Nie będzie niczego eksponować!
Dodane przez Guardian dnia 04 February 2009 22:13
Wygląda na to, że Emmie Watson faktycznie nie odpowiada wizerunek gwiazdy pełnej seksapilu i erotyki. Jak ostatnio Was informowaliśmy, aktorka obiecywała, że nie stanie się taka jak Lindsay Lohan. Wyraziła także wtedy swoje zdanie na temat krótkich spódniczek i innych prowokujących części garderoby. Także i dzisiaj mamy dla Was kolejną wypowiedź aktorki, na którą tym razem trafił portal Klopsik.

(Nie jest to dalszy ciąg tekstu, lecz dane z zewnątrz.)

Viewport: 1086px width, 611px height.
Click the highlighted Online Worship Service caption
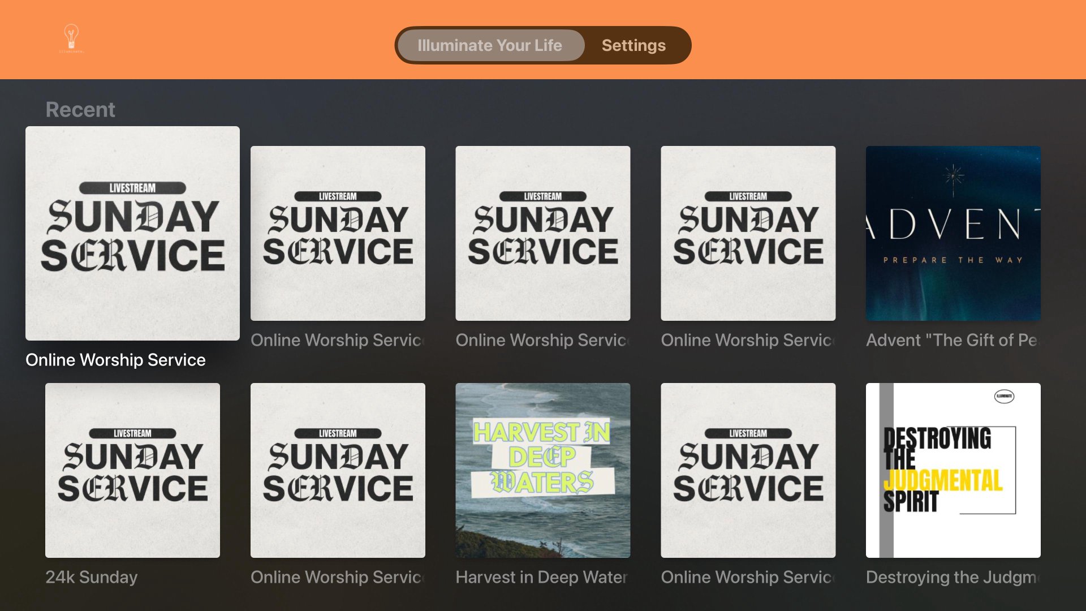115,360
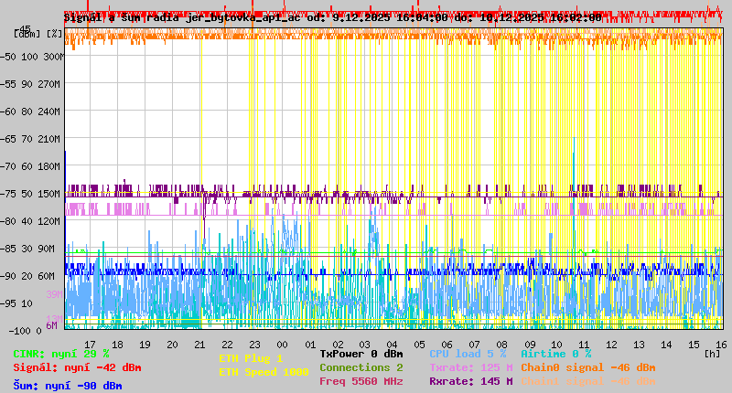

"Jeśli udzielam wywiadu ze zdjęciami, ludzie chcą rozjaśniać mi włosy, regulować brwi, poprawiać grzywkę i tak dalej... Wszyscy chcą moich zdjęć w minispódniczce. Ale wtedy czuję się nieswojo, bo ani nie lubię eksponować seksapilu, ani nie chodzę w minispódniczkach. Moim zdaniem mniej znaczy więcej. Im mniej odkrywasz, tym więcej pozostawiasz dla wyobraźni widza. Paradowanie z majtkami i cyckami na wierzchu nie jest dla mnie niczym seksownym..."


Czyżby aktorka rzeczywiście chciała zostać grzeczną dziewczynką?